Funny, I saw an article today on HuffPo (haven't read it) whose title speculates having Joe Biden resign. The brief implies that it would help the party overall.... as if Joe bleieping Biden is the - or even "A" - problem.
Maybe inside the bubble he's a problem. But imelt, daly, geithner, bernake, sperling, and the crew of right wingers and political hacks that Obama brought in and fights for are and have been the problem. If there's any one individual whose retirement could help advance the Democratic Party values, it's Obama's. Almost any good Dem could fare well against any of the republican hopefuls. Obama is far less special than many people want to admit.
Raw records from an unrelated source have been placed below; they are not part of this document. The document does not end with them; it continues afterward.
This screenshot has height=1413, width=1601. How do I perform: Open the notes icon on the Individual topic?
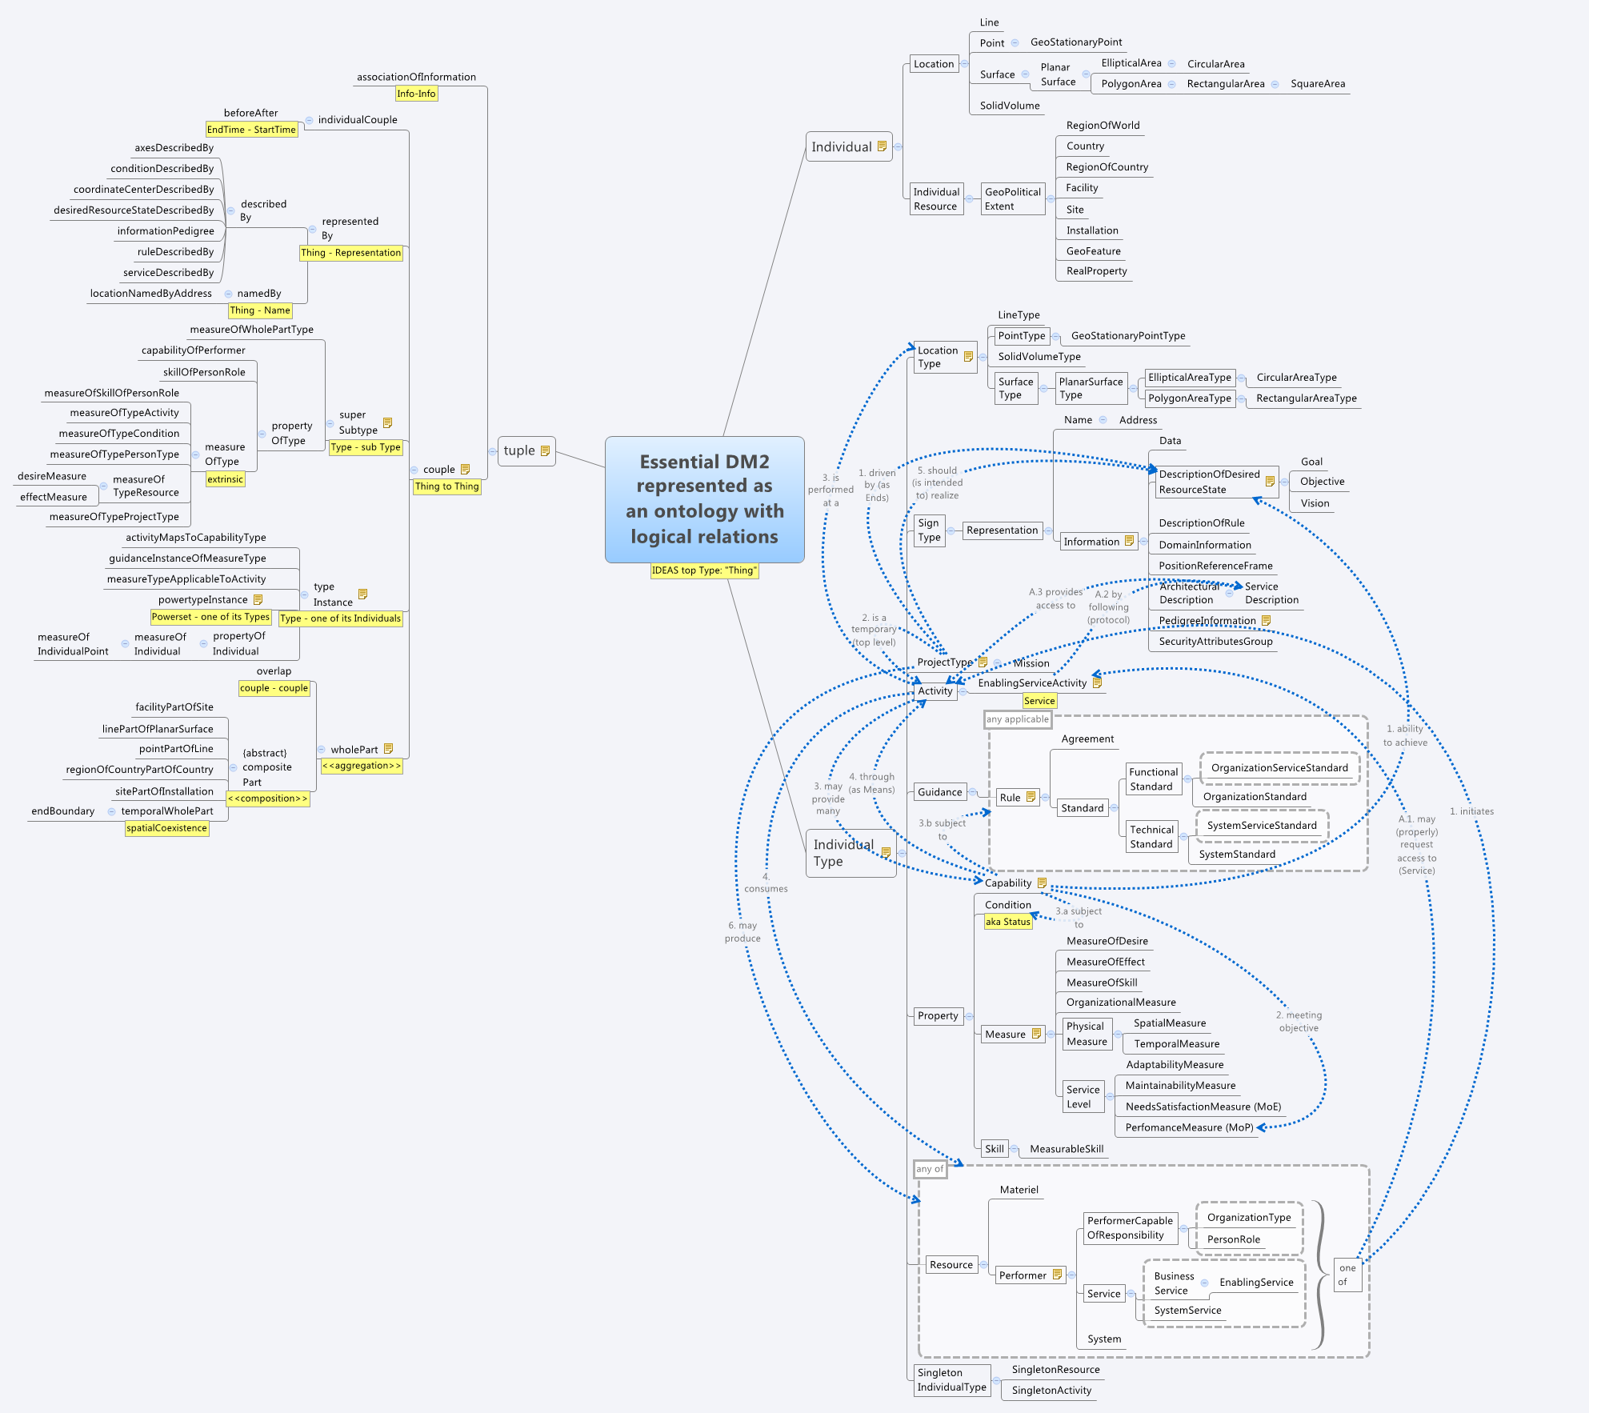point(882,147)
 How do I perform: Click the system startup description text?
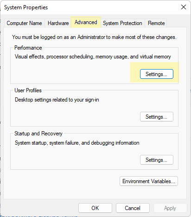77,143
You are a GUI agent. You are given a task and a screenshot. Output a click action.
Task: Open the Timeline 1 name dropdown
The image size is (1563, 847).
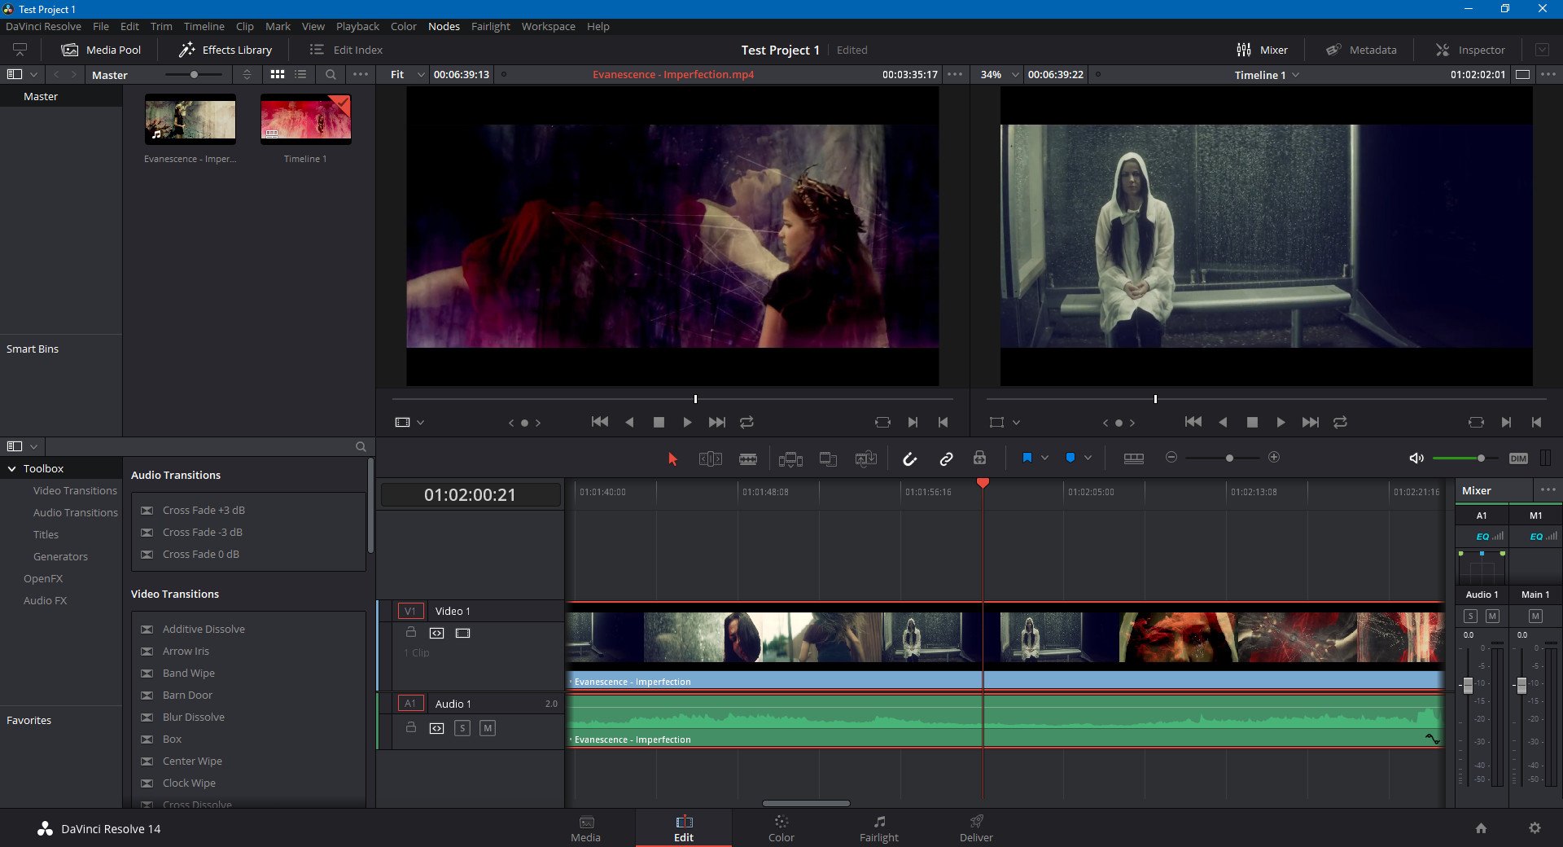(x=1267, y=75)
You were right to think you got it all in the headline.
There is only one solution, eliminate everyone in Washington, DC forthwith and elect a whole new group of DRAFTED governors without parties, campaigning, contributions, conventions. They'll recognize their oath of office mean WITH THEIR LIVES or be impeached for failure to achieve the preamble to the constitution. I'm willing to take the most dangerous position, the presidency, as http://www.change.org/petitions/eliminate-capitalistic-military-regime shows since to "overturn the money changers" requires getting killed in the process. If what is written that Jesus id is true, I know how he did it and will take "the bitter cup" of discarnating.
President Obama's trying to win them over demonstrates his stubborn naiveté or is the realization that there is no way a black president can survive even one term in office without some protection from the top CEO's of Corporate America. Congress, the president and political behind the scenes staff have all been bought and sold. Wall Street protesters realize they may represent the majority of Americans who want change, but a majority is no longer how change happens and people get livable incomes. It takes money and centralized power. This is not a populist nation as envisioned by Thomas Jefferson. This is a capitalistic nation as envisioned by the wealthy few who push all the buttons. Those with the money have the power. Which ones qualify to own that distinction? The big banks, the Energy Companies, the pharmaceutical and medical establishment, Big Insurance Companies who are biding their time to repeal what the Democrats pushed through, the Investor class who rely on their dividends, the top military brass and Industrial complex that supports wars and the ignorant faithful who will die Republicans. That is a tough lot to buck. They hold and money and the power. Corporate Media, commercially driven and owned by large corporations won't help the landscape change. Their financial loyalties are fixed. Amos was right: greed, deceit and cruelty will fail.
Cain's tax plan (Which, by the way, I do not think came from Sim City) is oversimplified and according to economists who are NOT 'That friend of mine in Chicago', not the type that will increase revenue OR encourage growth. Romney is a perfect example of standing for the 1% over everything else; take a look at what he HAS flip-flopped on, and what he has NOT, and you can see his priorities clear as day there. Bachmann is well into 'danger stupid' with her documented complete inability to tell a reputable scientific source from a street bum. Perry is an economic failure who has been squeaking by solely based on Texas' natural resources and the fact that they actually BENEFIT from higher oil prices, and when you adjust from him being the governor of Texas instead of say, Alabama, you get a much clearer picture of his inability.
There's a couple of nice GOP candidates out there. Johnson and Huntsman are the two best. I'd probably vote for either of them over Obama. But most of the GOP is dangerously stupid right now. Which is worse then just stupid.
Well now, I wasn't there but if you can, please tell me. When Romney offered up that pile of steam, did the cadets cheer and applaud as if their champion just won the gold? You never really know why those cadets cheer anyway. Somebody could've said free beer! Ha! If America leads the entire world, somebody might want to remind the entire world. As a country America is like an irresistibly charming child who occasionally has very bad nightmares. In time she will mature and be that shining beacon on the hill to the world. Until then, bear the pain as best you can.